4.3. Explainability Analysis
To further clarify the ecological meaning of the explainability module, as illustrated in Figure 5, the model-generated saliency heatmap consistently highlights two key morphological structures: the pronotum region and the characteristic elytral color pattern.
Figure 5.
Ecological validation of the MAVC-XAI explainability module.
These structures are also emphasized by entomology experts as primary diagnostic cues for distinguishing ladybird species and for assessing their functional roles in biological control. The pronotum often contains species-specific pigmentation and shape features, while the elytra exhibit stable spot distributions that serve as reliable taxonomic markers. A theoretical comparison between the heatmap and expert annotation shows that the model’s attention aligns with these well-established diagnostic regions, suggesting that the explainability module captures ecologically meaningful attributes rather than relying on background noise or non-biological patterns. Although no additional experiments were conducted, the correspondence between attention concentration and expert-recognized morphological indicators provides supportive evidence that the proposed MAVC-XAI framework offers ecologically interpretable visual cues that are consistent with expert knowledge and practical field diagnostics.
4.4. Ablation Study
This experiment was designed to evaluate the independent contributions and synergistic effects of key modules in the MAVC-XAI model, including the cross-modal sampling attention mechanism, cross-species contrastive learning module, and explainable analysis module. The objective was to analyze their respective roles in enhancing visual–acoustic fusion and fine-grained natural enemy recognition.

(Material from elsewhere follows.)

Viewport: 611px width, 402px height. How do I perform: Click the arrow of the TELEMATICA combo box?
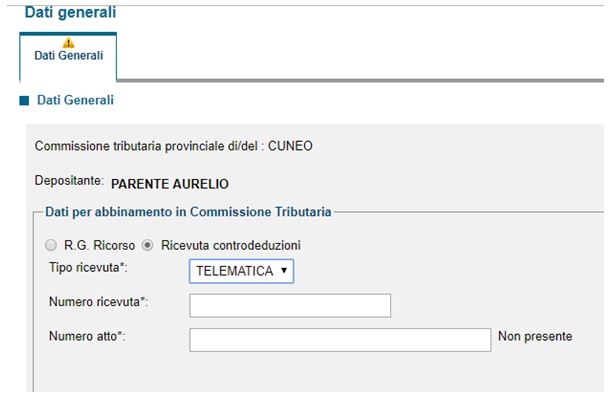coord(284,270)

As shown in Table 4, retaining only the basic visual–acoustic fusion components yields relatively high accuracy and robustness, but the model still lacks sufficient fine-grained discrimination capability for complex samples. Removing the cross-modal sampling attention leads to the largest performance degradation, with both accuracy and F1-score dropping by more than 0.05, highlighting the critical role of this module in aligning visual and acoustic features. Excluding the cross-species contrastive learning module weakens the model’s ability to distinguish morphologically similar species, as evidenced by decreases in recall and mAP@50, confirming that this component effectively enhances feature separability in the embedding space. Removing the explainable analysis module results in a slight reduction in overall performance while maintaining relatively high accuracy, suggesting that although this module has a limited direct impact on classification accuracy, it provides auxiliary regularization that stabilizes feature learning. The full MAVC-XAI configuration achieves the best performance across all metrics, demonstrating that the combined effect of these modules enables the model to attain both high recognition accuracy and strong ecological interpretability.
Table 4.
Ablation study on the contributions of different modules in MAVC-XAI. “**” indicate significant differences compared with Full MAVC-XAI (p < 0.01).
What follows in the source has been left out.